WRITINGS
zwei Sätze für Klavierquartett, elektronische Klänge und Video auf vier Flächen, col-sw, 12:52 - 2008/09
Benjamin Spillner, Violine
Annette Hartmann, Viola
Pirkko Langer, Violoncello
Martin von der Heydt, Klavier
Das Stück basiert thematisch/inhaltlich auf einen Text des Philosophen Boris Groys. In diesem kommt komprimiert zur Sprache warum das hochgestimmte Projekt der Schaffung eines „neuen, d.h. kommunistischen Menschens“ scheitern musste. Für die Visualisierung arbeitete ich mit der Malerin und Graphikerin Dagmar Schenk-Güllich zusammen, die den Text sehr verschiedenartig zu Papier brachte.
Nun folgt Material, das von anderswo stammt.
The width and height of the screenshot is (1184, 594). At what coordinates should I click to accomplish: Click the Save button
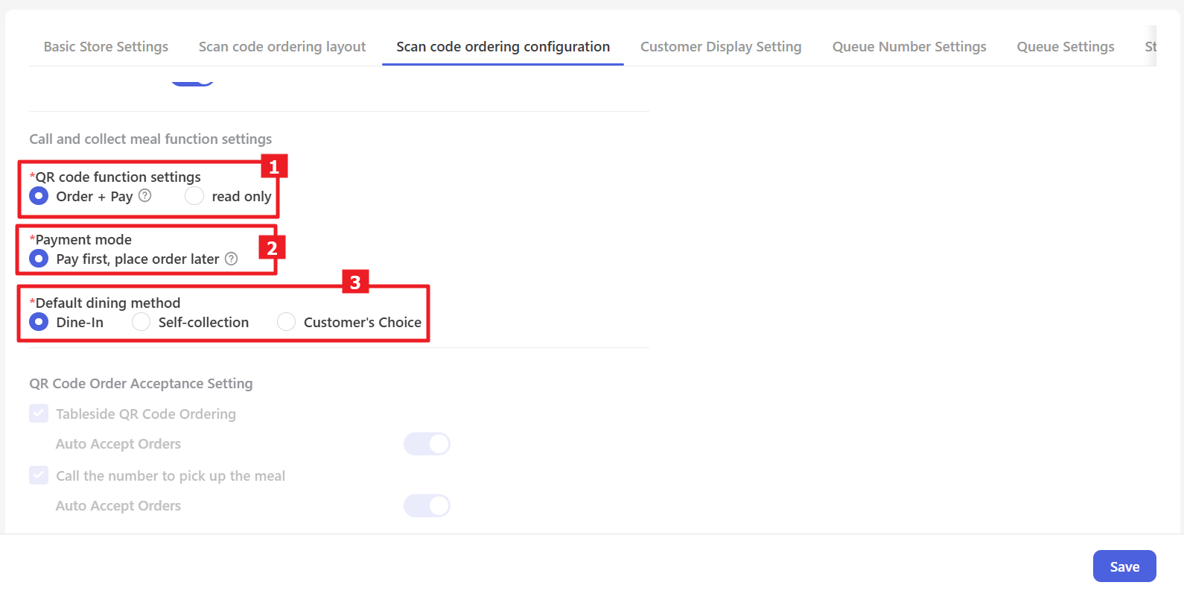tap(1124, 566)
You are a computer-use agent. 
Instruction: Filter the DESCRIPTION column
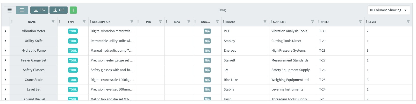coord(132,22)

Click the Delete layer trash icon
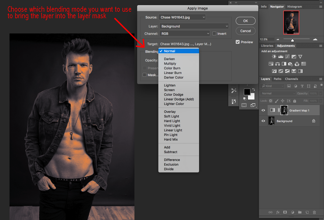(x=314, y=212)
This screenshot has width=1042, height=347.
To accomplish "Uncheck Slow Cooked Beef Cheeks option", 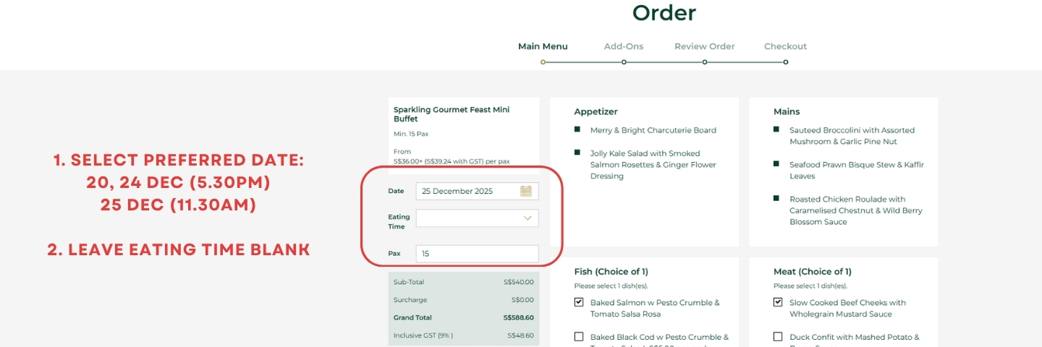I will [x=778, y=303].
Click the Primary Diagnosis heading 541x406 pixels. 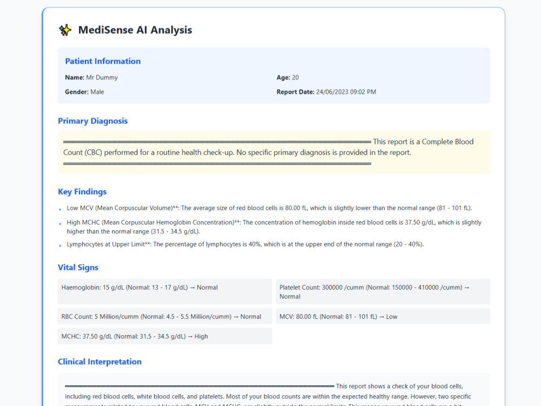(93, 121)
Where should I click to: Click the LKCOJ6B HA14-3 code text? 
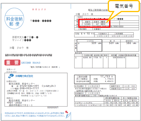pyautogui.click(x=31, y=63)
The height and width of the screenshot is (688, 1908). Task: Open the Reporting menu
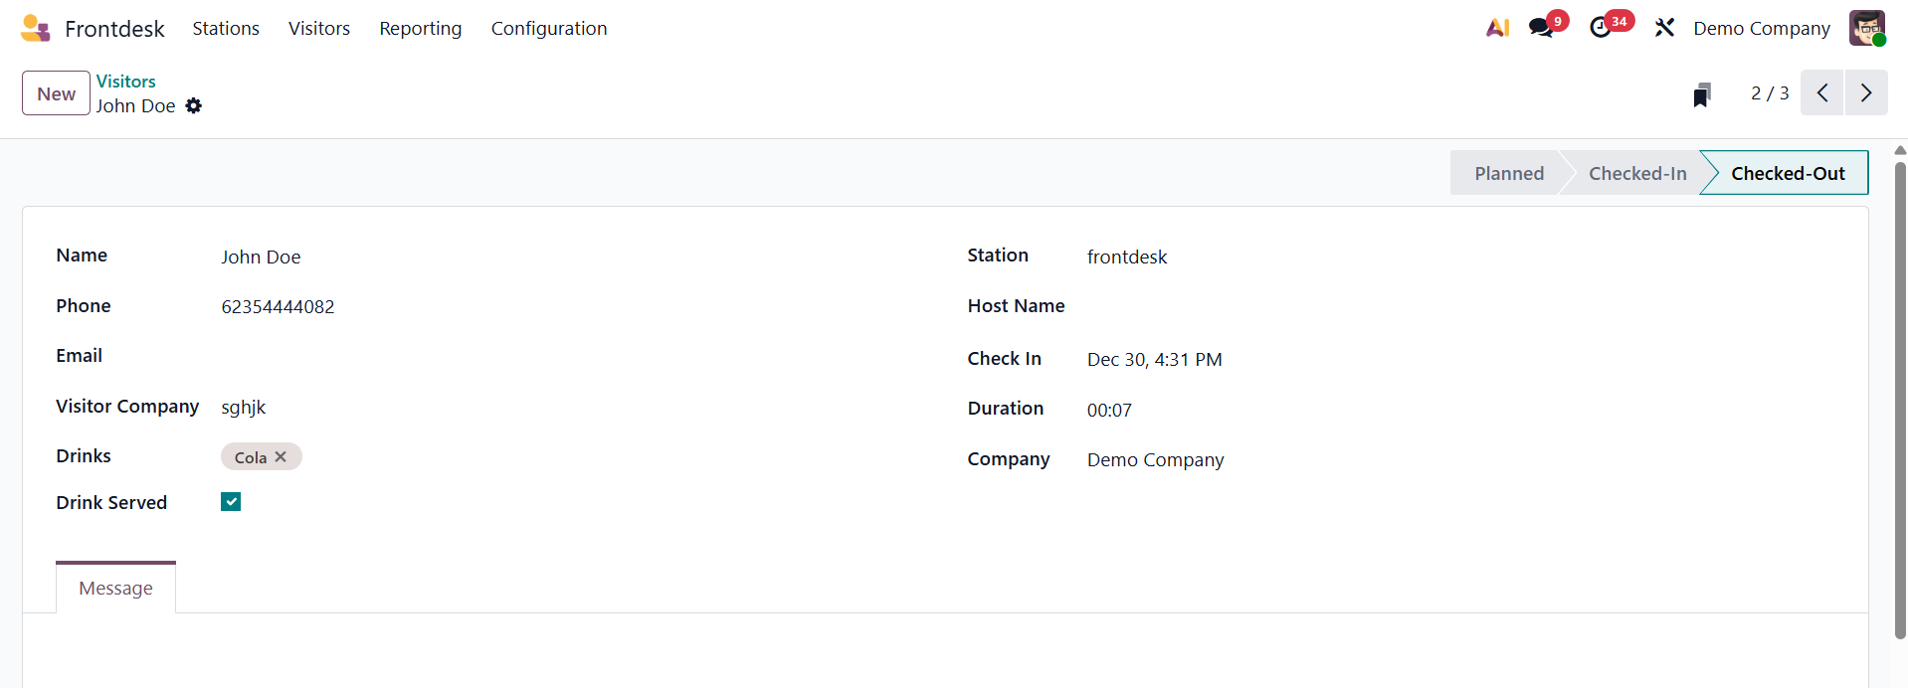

Schreibmittel waren Stifte, Federn, Pinsel, Farbschüttungen etc. Das Geräusch des intensiven Gebrauchs dieser ist daher permanent anwesend. Und eben auch sichtbar: die gesamte Visualisierung zeigt die graphische Wiedergabe des Groys’schen Textes auf verschiedenen Untergründen. Er ist nachstehend wiedergegeben:
„Der Sozialistische Realismus basiert auf der Marxschen Lehre des dialektischen und historischen Materialismus, für den die sozialistische Revolution die letzte Etappe auf dem Weg der dialektischen Entwicklung ist; die Zwischenetappen aber spielen die Rolle von Prototypen oder Symbolen, die dieses letzte und absolute Ereignis vorwegnehmen. Aus dieser gedanklichen Konstruktion entstand jene dialektische Radikalisierung der Avantgarde, die ihr als „metaphysischer“ und „idealistischer“ Strömung die Niederlage einbrachte: Für die Avantgarde war das eigene Projekt ein absolutes, war nicht dialektische Opposition gegenüber der Vergangenheit, sondern deren direkte Negierung; daher konnte sie nicht bestehen vor der totalen dialektischen Ironie des Stalinismus mit seiner Negation der Negation, die in der praktischen Sprache des dialektischen Materialismus die doppelte Vernichtung bedeutete, das heißt die unendliche Vernichtung der Vernichtenden, die Säuberung der Säubernden, die mystische Läuterung des menschlichen Materials mit dem Ziel der Schaffung eines „neuen Menschen“ im Namen des Staliinschen überirdischen transhistorischen „neuen Humanismus“. (aus: Boris Groys, „Gesamtkunstwerk Stalin: die gespaltene Kultur in der Sowjetunion“)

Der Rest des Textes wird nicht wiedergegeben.